The second cutting edge 1612 extends proximally away from the first cutting edge. The second cutting edge 1612 defines an angle A2 between the second cutting edge 1612 and the longitudinal axis L. In some embodiments, the angle A2 is different than the angle A1. In some embodiments, the angle A2 is less than the angle A1. The configuration of the first cutting edge 1611 and the second cutting edge 1612 allows for the cutting element 1610 to cut deeper into the epidermis/dermis. In some embodiments, the incisions is between about 3 mm to 5 mm below the epidermis. In some embodiments, the cutting element 1610 is configured to form incisions up to and less than about 20 mm deep. In some embodiments, the cutting element 1610 is configured to form incisions of less than about 15 mm. The cutting element 1610 further includes a third edge 1614, which, in some embodiments, is not a cutting edge. The third edge 1614 is opposite the first cutting edge 1611 and the second cutting edge 1612. In some embodiments, the second cutting edge 1612 and the third edge 1614 extend substantially parallel to one another.

The body 1613 extends proximally away from the second cutting edge 1612. The body 1613 may be thicker than the portion including the first cutting edge 1611 and the second cutting edge 1612 as to provide the cutting element with support and structure. In some embodiments, the body 1613 can includes features (e.g., opening, slots, etc.) that allow for the body 1613 to couple to a cutting device, such as the cutting devices described herein.

While various embodiments have been described and illustrated herein, those of ordinary skill in the art will readily envision a variety of other means and/or structures for performing the function and/or obtaining the results and/or one or more of the advantages described herein, and each of such variations and/or modifications is deemed to be within the scope of the embodiments described herein. More generally, those skilled in the art will readily appreciate that all parameters, dimensions, materials, and configurations described herein are meant to be exemplary and that the actual parameters, dimensions, materials, and/or configurations will depend upon the specific application or applications for which the inventive teachings is/are used. Those skilled in the art will recognize, or be able to ascertain using no more than routine experimentation, many equivalents to the specific inventive embodiments described herein. It is, therefore, to be understood that the foregoing embodiments are presented by way of example only and that, within the scope of the appended claims and equivalents thereto; and that embodiments may be practiced otherwise than as specifically described and claimed without departing from the scope and spirit of the present disclosure. Embodiments of the present disclosure are directed to each individual feature, system, article, material, kit, and/or method described herein. In addition, any combination of two or more such features, systems, articles, materials, kits, and/or methods, if such features, systems, articles, materials, kits, and/or methods are not mutually inconsistent, is included within the inventive scope and spirit of the present disclosure.

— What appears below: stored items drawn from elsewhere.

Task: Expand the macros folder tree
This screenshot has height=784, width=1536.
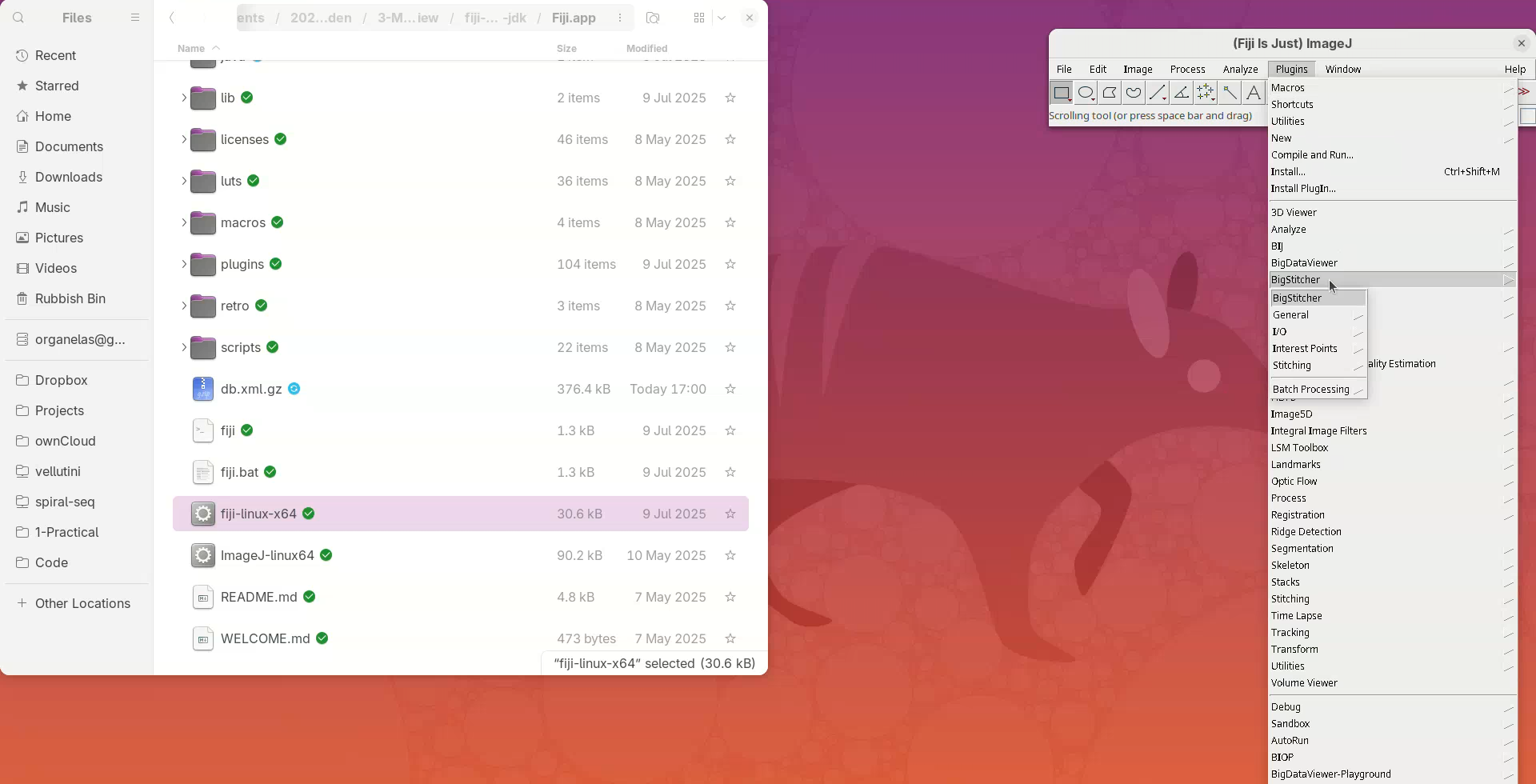Action: 183,222
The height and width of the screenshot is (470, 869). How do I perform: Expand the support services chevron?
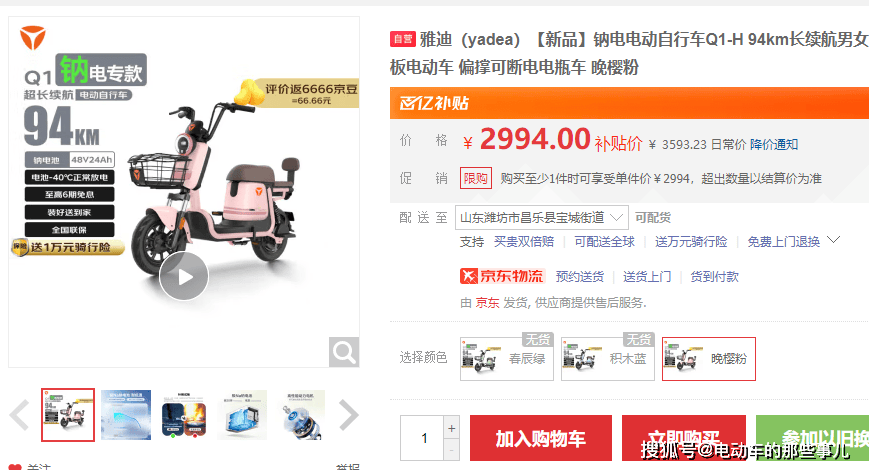pyautogui.click(x=834, y=240)
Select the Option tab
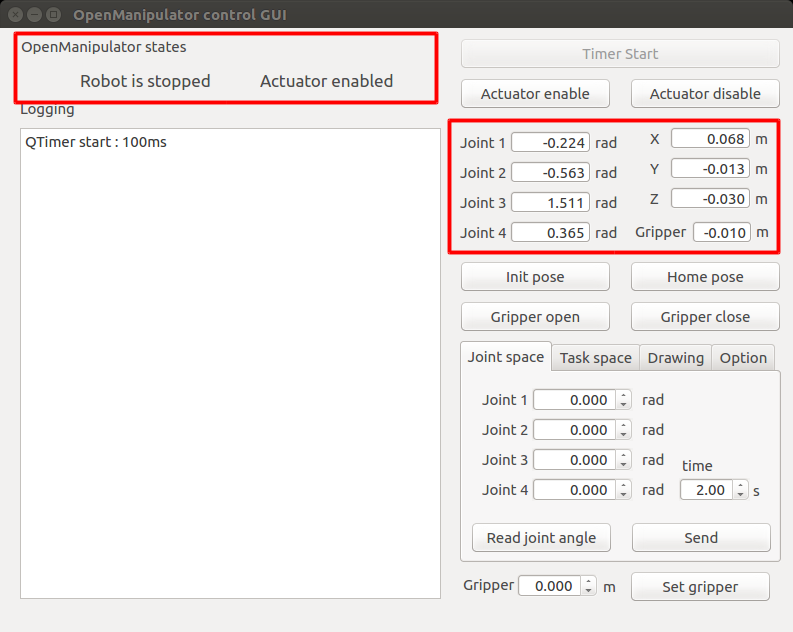Viewport: 793px width, 632px height. pyautogui.click(x=743, y=358)
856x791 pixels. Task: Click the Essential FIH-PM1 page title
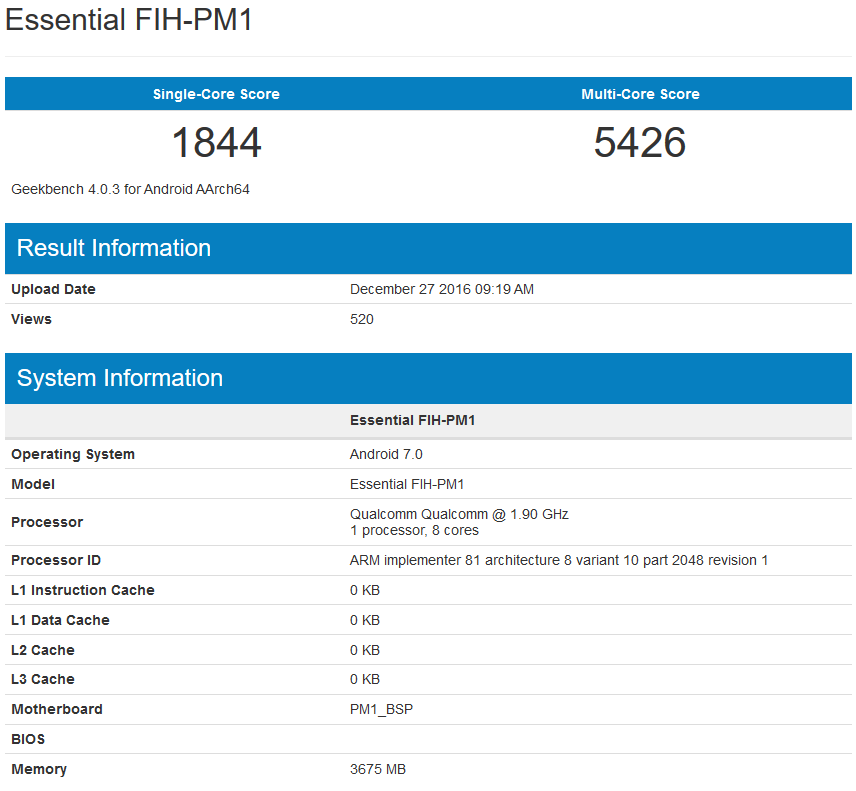[x=129, y=21]
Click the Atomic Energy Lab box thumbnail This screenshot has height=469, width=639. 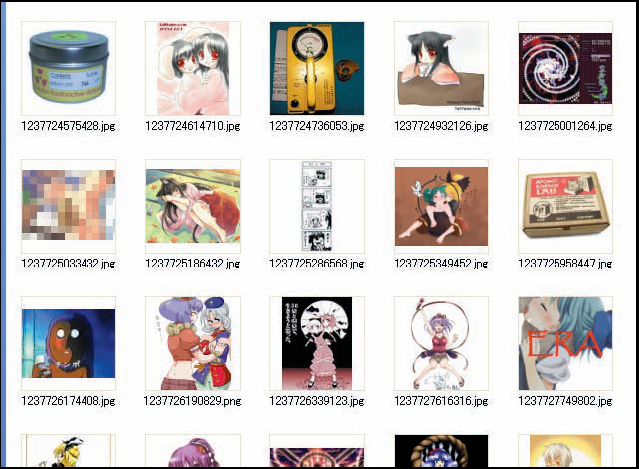(x=565, y=205)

As used herein, the terms “about” and/or “approximately” when used in conjunction with values and/or ranges generally refer to those values and/or ranges near to a recited value and/or range. In some instances, the terms “about” and “approximately” may mean within ±10% of the recited value. For example, in some instances, “approximately a diameter of an instrument” may mean within ±10% of the length of the instrument. The terms “about” and “approximately”may be used interchangeably.

Also, various concepts may be embodied as one or more methods, of which an example has been provided. The acts performed as part of the method may be ordered in any suitable way. Accordingly, embodiments may be constructed in which acts are performed in an order different than illustrated, which may include performing some acts simultaneously, even though shown as sequential acts in illustrative embodiments.